Overview of pipeline

When training models in the cloud, the process to make data available on GPUs takes typically 4 ~ 5 steps.

  1. Download raw data

  2. Load and preprocess data

  3. Batch data

  4. Preprocess the batch (optional)

  5. Transfer the batch to GPUs

When using SPDL’s pipeline abstraction, such process can be written as follow.

from spdl.pipeline import PipelineBuilder

# List of URLs
class Dataset(Iterable[str]):
    ...

# Download the data
def download(urls: list[str]) -> list[bytes]:
    ...

# Load tensor from the raw data with some additional preprocessing
def preprocess(data: bytes) -> Tensor:
    ...

# Create a batch Tensor
def collate(samples: list[Tensor]) -> Tensor:
    ...

# Transfer the batch tensor to the GPU
def gpu_transfer(batch: Tensor) -> Tensor:
    ...

# Build Pipeline
pipeline = (
    PipelineBuilder()
    .add_source(Dataset())
    .aggregate(...)
    .pipe(download, concurrency=...)
    .disaggregate()
    .pipe(preprocess, concurrency=...)
    .aggregate(batch_size)
    .pipe(collate)
    .pipe(gpu_transfer)
    .add_sink()
    .build(num_threads=...)
)

# Run
with pipeline.auto_stop():
    for batch in pipeline.get_iterator(timeout):
        ...

Typically, network calls can be more efficient when requests are batched, so we aggregate the URLs before making a network call, then disaggregate after that.
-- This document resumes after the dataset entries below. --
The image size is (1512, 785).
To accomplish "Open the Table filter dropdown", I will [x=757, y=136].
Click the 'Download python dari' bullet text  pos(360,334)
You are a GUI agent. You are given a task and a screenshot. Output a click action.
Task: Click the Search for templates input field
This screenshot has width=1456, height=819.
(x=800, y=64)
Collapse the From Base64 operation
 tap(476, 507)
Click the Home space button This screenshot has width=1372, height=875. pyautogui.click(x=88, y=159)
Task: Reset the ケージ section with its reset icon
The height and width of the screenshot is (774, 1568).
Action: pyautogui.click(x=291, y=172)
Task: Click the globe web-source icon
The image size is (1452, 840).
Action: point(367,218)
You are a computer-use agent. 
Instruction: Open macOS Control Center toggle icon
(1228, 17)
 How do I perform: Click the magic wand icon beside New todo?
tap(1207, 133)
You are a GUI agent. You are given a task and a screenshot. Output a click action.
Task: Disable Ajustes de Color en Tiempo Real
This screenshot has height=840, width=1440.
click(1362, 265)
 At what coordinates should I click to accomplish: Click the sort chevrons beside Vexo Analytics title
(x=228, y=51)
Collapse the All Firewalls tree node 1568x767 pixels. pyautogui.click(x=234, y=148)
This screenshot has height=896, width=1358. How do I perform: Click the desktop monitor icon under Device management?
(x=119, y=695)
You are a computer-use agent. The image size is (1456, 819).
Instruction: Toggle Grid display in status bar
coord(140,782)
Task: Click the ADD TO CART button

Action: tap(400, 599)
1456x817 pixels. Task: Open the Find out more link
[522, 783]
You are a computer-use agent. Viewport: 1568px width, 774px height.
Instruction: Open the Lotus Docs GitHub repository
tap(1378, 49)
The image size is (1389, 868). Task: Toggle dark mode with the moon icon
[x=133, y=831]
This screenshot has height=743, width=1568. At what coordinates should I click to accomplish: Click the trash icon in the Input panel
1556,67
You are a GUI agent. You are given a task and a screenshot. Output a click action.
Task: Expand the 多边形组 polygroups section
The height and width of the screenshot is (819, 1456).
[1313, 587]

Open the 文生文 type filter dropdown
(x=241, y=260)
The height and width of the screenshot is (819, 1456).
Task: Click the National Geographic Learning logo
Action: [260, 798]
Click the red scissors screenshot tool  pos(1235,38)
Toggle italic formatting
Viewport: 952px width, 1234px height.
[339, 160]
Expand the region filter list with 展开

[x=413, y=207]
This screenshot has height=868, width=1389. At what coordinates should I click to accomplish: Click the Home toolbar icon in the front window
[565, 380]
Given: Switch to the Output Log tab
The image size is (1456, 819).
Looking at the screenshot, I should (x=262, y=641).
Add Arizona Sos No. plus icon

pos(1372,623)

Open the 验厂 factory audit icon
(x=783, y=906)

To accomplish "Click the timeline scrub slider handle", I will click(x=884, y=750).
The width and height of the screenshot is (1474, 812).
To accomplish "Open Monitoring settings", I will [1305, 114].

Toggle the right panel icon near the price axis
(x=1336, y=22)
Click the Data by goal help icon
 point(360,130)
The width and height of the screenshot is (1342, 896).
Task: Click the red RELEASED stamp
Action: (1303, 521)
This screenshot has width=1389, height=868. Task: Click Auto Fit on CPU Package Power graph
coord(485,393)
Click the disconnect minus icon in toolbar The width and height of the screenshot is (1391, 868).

Since downloading takes some time but does not consume much CPU resources, we make multiple download calls concurrently.

Decoding the raw data and applying preprocessing can be time-consuming and compute-intensive. In AI model training, it is recommended to keep the total CPU utilization at most around 40% for the sake of keeping training QPS high. (When CPU utilization is high, CPU cannot schedule GPU kernel launch in timely manner. Every CPU utilization comes with drop in training QPS.) However, we want to prevent the training from suffering from data starvation. For this purpose, we want to apply some concurrency to preprocessing stage.

The data are then batched and transfered to GPU. These stages usually do not require concurrency. It is not feasible to make the GPU data transfer concurrent due to the hardware constraints.